Osmotic loading of neutralizing antibodies demonstrates a role for protein-tyrosine phosphatase 1B in negative regulation of the insulin action pathway.

Protein-tyrosine phosphatases (PTPases) have been postulated to balance the steady-state phosphorylation and the activation state of the insulin receptor and its substrate proteins. To explore whether PTP1B, a widely expressed, non-receptor-type PTPase, regulates insulin signaling, we used osmotic shock to load rat KRC-7 hepatoma cells with affinity-purified neutralizing antibodies that immunoprecipitate and inactivate the enzymatic activity of recombinant rat PTP1B in vitro. In cells loaded with PTP1B antibody, insulin-stimulated DNA synthesis and phosphatidylinositol 3'-kinase activity were increased by 42% and 38%, respectively, compared with control cells loaded with preimmune IgG (p < 0.005).

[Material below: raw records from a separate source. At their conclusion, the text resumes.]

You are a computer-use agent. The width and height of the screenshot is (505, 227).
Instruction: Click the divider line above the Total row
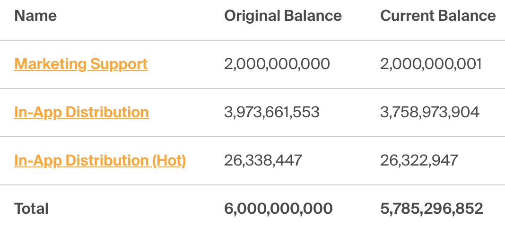pos(253,185)
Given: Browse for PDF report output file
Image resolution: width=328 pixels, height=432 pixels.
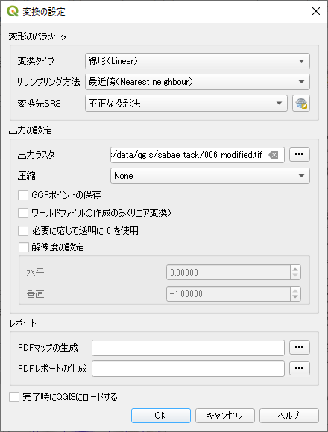Looking at the screenshot, I should [300, 369].
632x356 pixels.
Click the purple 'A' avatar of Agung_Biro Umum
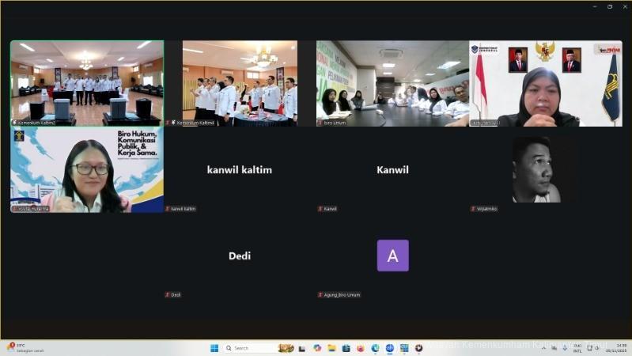click(392, 256)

In order to characterize the potential site(s) of action of PTP1B in insulin signaling, we also determined that insulin-stimulated receptor autophosphorylation and insulin receptor substrate 1 tyrosine phosphorylation were increased 2.2- and 2.0-fold, respectively, and that insulin-stimulated receptor kinase activity toward an exogenous peptide substrate was increased by 57% in the PTP1B antibody-loaded cells. Osmotic loading did not alter the cellular content of PTP1B protein, suggesting that the antibody acts in the cell by sterically blocking catalytic interactions between PTP1B and its physiological substrates. These studies demonstrate that PTP1B has a role in the negative regulation of insulin signaling and acts, at least in part, directly at the level of the insulin receptor. These results also show that insulin signaling can be enhanced by the inhibition of specific PTPases, a maneuver that has potential clinical relevance in the treatment of insulin resistance and Type II diabetes mellitus.